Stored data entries
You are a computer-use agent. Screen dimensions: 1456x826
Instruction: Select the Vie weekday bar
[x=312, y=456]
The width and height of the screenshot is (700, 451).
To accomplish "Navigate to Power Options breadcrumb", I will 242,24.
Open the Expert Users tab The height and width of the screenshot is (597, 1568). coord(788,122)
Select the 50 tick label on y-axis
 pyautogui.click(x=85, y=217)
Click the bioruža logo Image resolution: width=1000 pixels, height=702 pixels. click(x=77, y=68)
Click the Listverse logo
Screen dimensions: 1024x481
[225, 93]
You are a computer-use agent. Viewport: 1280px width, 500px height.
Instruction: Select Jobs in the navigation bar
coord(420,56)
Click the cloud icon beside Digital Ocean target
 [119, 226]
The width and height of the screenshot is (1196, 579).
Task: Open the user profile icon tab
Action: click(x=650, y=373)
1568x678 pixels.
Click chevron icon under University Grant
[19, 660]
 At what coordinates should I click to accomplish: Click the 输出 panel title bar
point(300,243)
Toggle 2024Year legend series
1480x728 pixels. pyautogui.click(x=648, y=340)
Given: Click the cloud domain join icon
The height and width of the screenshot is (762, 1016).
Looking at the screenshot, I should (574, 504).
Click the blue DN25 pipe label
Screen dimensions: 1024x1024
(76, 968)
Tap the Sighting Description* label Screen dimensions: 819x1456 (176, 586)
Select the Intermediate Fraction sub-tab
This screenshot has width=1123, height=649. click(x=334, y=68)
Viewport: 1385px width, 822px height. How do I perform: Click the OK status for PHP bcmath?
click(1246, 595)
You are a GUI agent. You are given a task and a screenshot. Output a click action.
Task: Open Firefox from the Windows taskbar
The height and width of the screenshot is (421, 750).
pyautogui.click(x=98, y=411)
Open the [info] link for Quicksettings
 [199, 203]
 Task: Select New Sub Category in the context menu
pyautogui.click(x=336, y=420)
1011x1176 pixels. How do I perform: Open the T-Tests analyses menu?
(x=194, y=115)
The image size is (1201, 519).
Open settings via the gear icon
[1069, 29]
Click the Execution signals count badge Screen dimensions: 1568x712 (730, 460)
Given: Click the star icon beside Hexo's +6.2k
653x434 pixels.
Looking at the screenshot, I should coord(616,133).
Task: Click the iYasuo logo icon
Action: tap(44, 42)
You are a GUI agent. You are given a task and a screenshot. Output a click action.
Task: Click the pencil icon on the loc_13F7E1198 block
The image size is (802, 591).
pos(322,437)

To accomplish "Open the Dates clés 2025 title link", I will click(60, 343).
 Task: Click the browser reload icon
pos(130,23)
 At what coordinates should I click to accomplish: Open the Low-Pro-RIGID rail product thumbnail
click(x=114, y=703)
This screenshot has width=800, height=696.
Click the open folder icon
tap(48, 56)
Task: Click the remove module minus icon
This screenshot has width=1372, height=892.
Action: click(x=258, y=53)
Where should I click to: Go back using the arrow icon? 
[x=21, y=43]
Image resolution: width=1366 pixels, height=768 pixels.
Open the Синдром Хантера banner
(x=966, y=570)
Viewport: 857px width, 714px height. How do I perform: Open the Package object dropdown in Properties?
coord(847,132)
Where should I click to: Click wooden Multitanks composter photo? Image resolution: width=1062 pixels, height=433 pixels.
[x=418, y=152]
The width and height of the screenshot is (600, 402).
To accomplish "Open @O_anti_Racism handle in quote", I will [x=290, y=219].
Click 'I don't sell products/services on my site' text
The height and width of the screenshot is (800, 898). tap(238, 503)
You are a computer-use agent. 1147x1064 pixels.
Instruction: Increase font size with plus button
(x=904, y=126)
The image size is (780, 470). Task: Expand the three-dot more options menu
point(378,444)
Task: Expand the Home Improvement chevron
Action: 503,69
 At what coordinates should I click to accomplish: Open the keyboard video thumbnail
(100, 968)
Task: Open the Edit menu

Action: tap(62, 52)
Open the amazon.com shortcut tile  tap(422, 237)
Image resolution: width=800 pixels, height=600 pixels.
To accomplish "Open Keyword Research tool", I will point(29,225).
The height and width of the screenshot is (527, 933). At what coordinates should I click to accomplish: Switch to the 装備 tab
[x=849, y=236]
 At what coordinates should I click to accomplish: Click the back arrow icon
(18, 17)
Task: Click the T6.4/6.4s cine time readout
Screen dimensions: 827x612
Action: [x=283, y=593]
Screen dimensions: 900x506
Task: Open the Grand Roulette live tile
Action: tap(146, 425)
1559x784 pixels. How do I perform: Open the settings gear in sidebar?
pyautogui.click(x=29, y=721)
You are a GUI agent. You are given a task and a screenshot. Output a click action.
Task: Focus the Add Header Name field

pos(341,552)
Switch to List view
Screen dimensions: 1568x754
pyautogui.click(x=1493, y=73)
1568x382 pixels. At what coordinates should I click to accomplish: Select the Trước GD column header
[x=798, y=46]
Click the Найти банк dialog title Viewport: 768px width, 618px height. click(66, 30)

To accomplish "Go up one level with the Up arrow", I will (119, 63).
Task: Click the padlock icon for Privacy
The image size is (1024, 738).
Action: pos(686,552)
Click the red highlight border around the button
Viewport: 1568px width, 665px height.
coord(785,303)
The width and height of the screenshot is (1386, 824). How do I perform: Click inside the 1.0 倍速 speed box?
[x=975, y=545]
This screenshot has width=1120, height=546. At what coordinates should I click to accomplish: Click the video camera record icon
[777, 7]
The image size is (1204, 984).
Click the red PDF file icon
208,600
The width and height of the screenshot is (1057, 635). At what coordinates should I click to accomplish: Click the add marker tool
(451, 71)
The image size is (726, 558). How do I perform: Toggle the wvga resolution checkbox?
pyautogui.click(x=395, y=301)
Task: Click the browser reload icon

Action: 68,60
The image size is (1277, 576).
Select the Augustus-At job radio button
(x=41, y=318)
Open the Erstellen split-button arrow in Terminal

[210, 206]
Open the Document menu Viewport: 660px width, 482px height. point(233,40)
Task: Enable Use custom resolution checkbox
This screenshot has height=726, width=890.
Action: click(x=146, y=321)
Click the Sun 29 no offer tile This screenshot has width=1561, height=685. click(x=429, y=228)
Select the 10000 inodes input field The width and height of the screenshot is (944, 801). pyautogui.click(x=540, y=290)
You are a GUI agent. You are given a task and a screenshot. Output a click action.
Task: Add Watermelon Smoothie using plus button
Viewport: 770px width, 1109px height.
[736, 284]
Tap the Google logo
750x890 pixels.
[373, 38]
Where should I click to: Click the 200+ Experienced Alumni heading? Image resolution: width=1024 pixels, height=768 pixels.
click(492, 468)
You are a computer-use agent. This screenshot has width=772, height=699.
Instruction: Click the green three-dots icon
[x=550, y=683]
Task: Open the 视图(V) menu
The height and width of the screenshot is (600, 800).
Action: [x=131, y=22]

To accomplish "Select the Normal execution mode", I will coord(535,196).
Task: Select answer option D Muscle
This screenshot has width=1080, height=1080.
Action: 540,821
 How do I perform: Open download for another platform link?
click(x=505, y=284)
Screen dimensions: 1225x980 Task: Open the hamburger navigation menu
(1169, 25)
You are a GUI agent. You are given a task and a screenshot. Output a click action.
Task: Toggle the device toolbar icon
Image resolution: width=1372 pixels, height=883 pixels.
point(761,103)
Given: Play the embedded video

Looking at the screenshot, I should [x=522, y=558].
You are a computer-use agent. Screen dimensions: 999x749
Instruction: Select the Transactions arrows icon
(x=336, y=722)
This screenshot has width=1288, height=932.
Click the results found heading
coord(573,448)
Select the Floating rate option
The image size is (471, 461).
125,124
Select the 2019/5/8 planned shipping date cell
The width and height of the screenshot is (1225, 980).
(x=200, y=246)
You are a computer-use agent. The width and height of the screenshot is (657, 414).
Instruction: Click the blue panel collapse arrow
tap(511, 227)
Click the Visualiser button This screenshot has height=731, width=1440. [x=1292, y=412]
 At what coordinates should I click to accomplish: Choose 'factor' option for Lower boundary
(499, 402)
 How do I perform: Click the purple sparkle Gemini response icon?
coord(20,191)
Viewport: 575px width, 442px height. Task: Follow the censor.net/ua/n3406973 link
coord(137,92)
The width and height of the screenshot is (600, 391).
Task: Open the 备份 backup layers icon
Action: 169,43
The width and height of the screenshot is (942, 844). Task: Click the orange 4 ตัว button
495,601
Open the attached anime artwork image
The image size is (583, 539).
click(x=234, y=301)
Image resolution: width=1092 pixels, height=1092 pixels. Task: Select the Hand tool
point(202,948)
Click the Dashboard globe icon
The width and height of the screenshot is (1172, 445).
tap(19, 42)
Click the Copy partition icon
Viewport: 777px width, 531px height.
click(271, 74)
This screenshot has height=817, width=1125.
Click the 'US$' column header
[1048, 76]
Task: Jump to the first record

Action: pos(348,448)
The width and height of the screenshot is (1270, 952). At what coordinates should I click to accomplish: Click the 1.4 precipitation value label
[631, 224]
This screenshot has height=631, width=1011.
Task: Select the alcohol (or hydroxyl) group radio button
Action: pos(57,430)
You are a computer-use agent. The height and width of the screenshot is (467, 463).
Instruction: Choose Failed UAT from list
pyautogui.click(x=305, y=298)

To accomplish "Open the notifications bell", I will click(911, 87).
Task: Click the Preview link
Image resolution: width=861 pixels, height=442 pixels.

**WHAT YOU SHOULD DO:** In the records above, find each line that mentions the word "computer", and copy it.

**RESPONSE:**
You are a computer-use agent. Screen dimensions: 1456x826
You are a computer-use agent. Viewport: 1280px width, 500px height.
You are a computer-use agent. 1147x1064 pixels.
You are a computer-use agent. This screenshot has width=772, height=699.
You are a computer-use agent. Screen dimensions: 999x749
You are a computer-use agent. The width and height of the screenshot is (657, 414).
You are a computer-use agent. The height and width of the screenshot is (467, 463).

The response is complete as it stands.